La province indienne de Jammu-et-Cachemire est l’objet d’attaques régulières depuis la fin des années 1980 : après avoir obtenu le départ des Russes d’Afghanistan, des combattants islamistes commencèrent à infiltrer le Cachemire pour y développer des groupes terroristes, s’appuyant sur les populations musulmanes de la Vallée du Cachemire (formant 97 % de la population de cette région de l’extrême nord de l’Inde, peuplée de plus de 6 millions d’habitants). Avec le soutien de divers groupes terroristes et probablement des services secrets pakistanais, les islamistes se sont fortement implantés durant les années 1990 dans la province, y commettant des milliers d’attentats. Les violences dans ce cadre particulier de la guerre au Cachemire ont fait plusieurs milliers de morts (environ 15 000 civils, plus de 6 000 membres des forces de sécurité et plus de 22 000 terroristes selon le Portail du terrorisme en Asie du Sud (SATP, South Asia Terrorism Portal), une agence indienne privée spécialisée dans l’étude du terrorisme.
L’influence chinoise
Outre le Cachemire, plusieurs autres différends opposent l’Inde et le Pakistan, comme celles à propos des frontières maritimes, concernant l’estuaire de Sir ou les zones de pêche côtière et au large.
Au Cachemire, l’Inde doit également faire face aux revendications et aux appétits grandissants de la Chine dans la région.
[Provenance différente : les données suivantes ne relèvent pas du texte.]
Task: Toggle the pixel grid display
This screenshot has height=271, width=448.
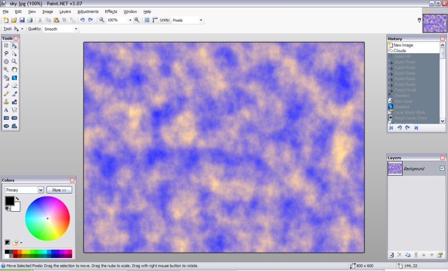Action: click(x=147, y=20)
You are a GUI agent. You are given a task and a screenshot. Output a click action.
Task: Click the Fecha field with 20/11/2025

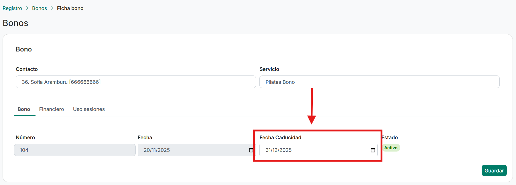point(192,150)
Après avoir annexé le Tibet en 1951, la Chine communiste a tenté de poursuivre son expansion à sa frontière sud-ouest.
L’avancée de l’armée chinoise s’accéléra en 1962 avec une violente attaque qui permit une rapide avancée des troupes communistes et aboutit à l’annexion de la région de l’Aksai Chin. La région du Ladakh, aux confins nord de l’Inde, touchant l’Himalaya, demeure depuis une zone de tensions régulières. Elle explique que la Chine a régulièrement apporté son soutien au Pakistan depuis. Cette partie du conflit frontalier au Cachemire n’est elle non plus pas réglée.